#### [Exercise details]
Convert every line of the rows below into a JSON list of strings, one string per line, with blank lines left out.

#### [Extracted information]
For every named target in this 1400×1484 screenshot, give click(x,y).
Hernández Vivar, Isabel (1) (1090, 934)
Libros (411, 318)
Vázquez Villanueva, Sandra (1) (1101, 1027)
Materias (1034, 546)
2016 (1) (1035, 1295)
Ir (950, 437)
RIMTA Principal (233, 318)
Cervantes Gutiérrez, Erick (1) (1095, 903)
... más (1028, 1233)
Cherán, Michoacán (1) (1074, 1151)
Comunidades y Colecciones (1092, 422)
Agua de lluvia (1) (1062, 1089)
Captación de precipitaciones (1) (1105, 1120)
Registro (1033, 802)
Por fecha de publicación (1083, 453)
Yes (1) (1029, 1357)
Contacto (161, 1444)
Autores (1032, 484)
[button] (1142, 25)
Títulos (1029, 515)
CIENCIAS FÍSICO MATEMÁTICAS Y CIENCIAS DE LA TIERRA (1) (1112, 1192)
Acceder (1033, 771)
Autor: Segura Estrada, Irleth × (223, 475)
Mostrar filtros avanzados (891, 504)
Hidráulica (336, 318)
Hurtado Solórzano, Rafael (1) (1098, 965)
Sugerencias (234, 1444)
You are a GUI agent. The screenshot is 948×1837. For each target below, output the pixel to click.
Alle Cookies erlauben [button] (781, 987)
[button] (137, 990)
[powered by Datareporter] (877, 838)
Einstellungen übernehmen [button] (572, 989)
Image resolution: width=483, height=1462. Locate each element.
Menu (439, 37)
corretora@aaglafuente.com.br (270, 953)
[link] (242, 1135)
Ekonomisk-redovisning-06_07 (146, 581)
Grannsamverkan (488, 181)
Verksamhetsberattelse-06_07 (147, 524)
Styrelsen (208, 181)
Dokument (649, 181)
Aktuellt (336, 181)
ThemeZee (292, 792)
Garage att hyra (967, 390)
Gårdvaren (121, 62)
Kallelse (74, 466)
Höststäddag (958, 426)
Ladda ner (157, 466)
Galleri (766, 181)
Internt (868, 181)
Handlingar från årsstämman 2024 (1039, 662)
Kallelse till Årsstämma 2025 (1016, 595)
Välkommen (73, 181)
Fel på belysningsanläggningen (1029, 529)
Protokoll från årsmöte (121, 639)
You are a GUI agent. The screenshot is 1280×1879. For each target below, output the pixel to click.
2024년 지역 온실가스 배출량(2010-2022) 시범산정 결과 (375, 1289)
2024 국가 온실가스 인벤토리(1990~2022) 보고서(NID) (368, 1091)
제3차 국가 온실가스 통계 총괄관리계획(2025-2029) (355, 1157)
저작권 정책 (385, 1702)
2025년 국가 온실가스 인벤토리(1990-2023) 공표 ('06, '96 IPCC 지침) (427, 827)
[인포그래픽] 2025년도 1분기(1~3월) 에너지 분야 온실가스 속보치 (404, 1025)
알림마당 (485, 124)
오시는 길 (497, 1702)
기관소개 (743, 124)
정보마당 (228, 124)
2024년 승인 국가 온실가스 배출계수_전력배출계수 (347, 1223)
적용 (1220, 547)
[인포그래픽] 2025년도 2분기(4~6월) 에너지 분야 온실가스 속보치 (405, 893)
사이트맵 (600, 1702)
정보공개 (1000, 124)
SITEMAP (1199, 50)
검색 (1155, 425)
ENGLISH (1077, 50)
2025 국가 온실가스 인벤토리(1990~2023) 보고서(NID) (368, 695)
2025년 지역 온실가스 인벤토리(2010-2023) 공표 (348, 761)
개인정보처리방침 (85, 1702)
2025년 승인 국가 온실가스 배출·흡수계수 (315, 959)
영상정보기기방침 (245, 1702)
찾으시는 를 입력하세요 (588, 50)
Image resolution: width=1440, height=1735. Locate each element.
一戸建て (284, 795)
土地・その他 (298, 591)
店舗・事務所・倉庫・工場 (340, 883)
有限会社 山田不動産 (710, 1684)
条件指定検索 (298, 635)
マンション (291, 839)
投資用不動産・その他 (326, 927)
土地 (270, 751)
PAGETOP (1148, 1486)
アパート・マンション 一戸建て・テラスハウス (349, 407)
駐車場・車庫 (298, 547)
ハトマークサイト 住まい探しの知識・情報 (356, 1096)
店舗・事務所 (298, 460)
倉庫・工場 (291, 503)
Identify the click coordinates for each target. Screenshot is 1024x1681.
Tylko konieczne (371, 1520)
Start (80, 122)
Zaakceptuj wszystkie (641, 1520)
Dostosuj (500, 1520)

#### [Expected answer]
[
  "For every named target in this 1400×1484 screenshot, give click(x,y).",
  "Hernández Vivar, Isabel (1) (1090, 934)",
  "Libros (411, 318)",
  "Vázquez Villanueva, Sandra (1) (1101, 1027)",
  "Materias (1034, 546)",
  "2016 (1) (1035, 1295)",
  "Ir (950, 437)",
  "RIMTA Principal (233, 318)",
  "Cervantes Gutiérrez, Erick (1) (1095, 903)",
  "... más (1028, 1233)",
  "Cherán, Michoacán (1) (1074, 1151)",
  "Comunidades y Colecciones (1092, 422)",
  "Agua de lluvia (1) (1062, 1089)",
  "Captación de precipitaciones (1) (1105, 1120)",
  "Registro (1033, 802)",
  "Por fecha de publicación (1083, 453)",
  "Yes (1) (1029, 1357)",
  "Contacto (161, 1444)",
  "Autores (1032, 484)",
  "[button] (1142, 25)",
  "Títulos (1029, 515)",
  "CIENCIAS FÍSICO MATEMÁTICAS Y CIENCIAS DE LA TIERRA (1) (1112, 1192)",
  "Acceder (1033, 771)",
  "Autor: Segura Estrada, Irleth × (223, 475)",
  "Mostrar filtros avanzados (891, 504)",
  "Hidráulica (336, 318)",
  "Hurtado Solórzano, Rafael (1) (1098, 965)",
  "Sugerencias (234, 1444)",
  "You are a GUI agent. The screenshot is 948×1837. For each target below, output the pixel to click.",
  "Alle Cookies erlauben [button] (781, 987)",
  "[button] (137, 990)",
  "[powered by Datareporter] (877, 838)",
  "Einstellungen übernehmen [button] (572, 989)",
  "Image resolution: width=483, height=1462. Locate each element.",
  "Menu (439, 37)",
  "corretora@aaglafuente.com.br (270, 953)",
  "[link] (242, 1135)",
  "Ekonomisk-redovisning-06_07 (146, 581)",
  "Grannsamverkan (488, 181)",
  "Verksamhetsberattelse-06_07 (147, 524)",
  "Styrelsen (208, 181)",
  "Dokument (649, 181)",
  "Aktuellt (336, 181)",
  "ThemeZee (292, 792)",
  "Garage att hyra (967, 390)",
  "Gårdvaren (121, 62)",
  "Kallelse (74, 466)",
  "Höststäddag (958, 426)",
  "Ladda ner (157, 466)",
  "Galleri (766, 181)",
  "Internt (868, 181)",
  "Handlingar från årsstämman 2024 (1039, 662)",
  "Kallelse till Årsstämma 2025 (1016, 595)",
  "Välkommen (73, 181)",
  "Fel på belysningsanläggningen (1029, 529)",
  "Protokoll från årsmöte (121, 639)",
  "You are a GUI agent. The screenshot is 1280×1879. For each target below, output the pixel to click.",
  "2024년 지역 온실가스 배출량(2010-2022) 시범산정 결과 (375, 1289)",
  "2024 국가 온실가스 인벤토리(1990~2022) 보고서(NID) (368, 1091)",
  "제3차 국가 온실가스 통계 총괄관리계획(2025-2029) (355, 1157)",
  "저작권 정책 (385, 1702)",
  "2025년 국가 온실가스 인벤토리(1990-2023) 공표 ('06, '96 IPCC 지침) (427, 827)",
  "[인포그래픽] 2025년도 1분기(1~3월) 에너지 분야 온실가스 속보치 (404, 1025)",
  "알림마당 (485, 124)",
  "오시는 길 (497, 1702)",
  "기관소개 (743, 124)",
  "정보마당 (228, 124)",
  "2024년 승인 국가 온실가스 배출계수_전력배출계수 (347, 1223)",
  "적용 (1220, 547)",
  "[인포그래픽] 2025년도 2분기(4~6월) 에너지 분야 온실가스 속보치 (405, 893)",
  "사이트맵 (600, 1702)",
  "정보공개 (1000, 124)",
  "SITEMAP (1199, 50)",
  "검색 (1155, 425)",
  "ENGLISH (1077, 50)",
  "2025 국가 온실가스 인벤토리(1990~2023) 보고서(NID) (368, 695)",
  "2025년 지역 온실가스 인벤토리(2010-2023) 공표 (348, 761)",
  "개인정보처리방침 (85, 1702)",
  "2025년 승인 국가 온실가스 배출·흡수계수 (315, 959)",
  "영상정보기기방침 (245, 1702)",
  "찾으시는 를 입력하세요 (588, 50)",
  "Image resolution: width=1440, height=1735. Locate each element.",
  "一戸建て (284, 795)",
  "土地・その他 (298, 591)",
  "店舗・事務所・倉庫・工場 (340, 883)",
  "有限会社 山田不動産 (710, 1684)",
  "条件指定検索 (298, 635)",
  "マンション (291, 839)",
  "投資用不動産・その他 (326, 927)",
  "土地 (270, 751)",
  "PAGETOP (1148, 1486)",
  "アパート・マンション 一戸建て・テラスハウス (349, 407)",
  "駐車場・車庫 (298, 547)",
  "ハトマークサイト 住まい探しの知識・情報 (356, 1096)",
  "店舗・事務所 (298, 460)",
  "倉庫・工場 (291, 503)",
  "Identify the click coordinates for each target. Screenshot is 1024x1681.",
  "Tylko konieczne (371, 1520)",
  "Start (80, 122)",
  "Zaakceptuj wszystkie (641, 1520)",
  "Dostosuj (500, 1520)"
]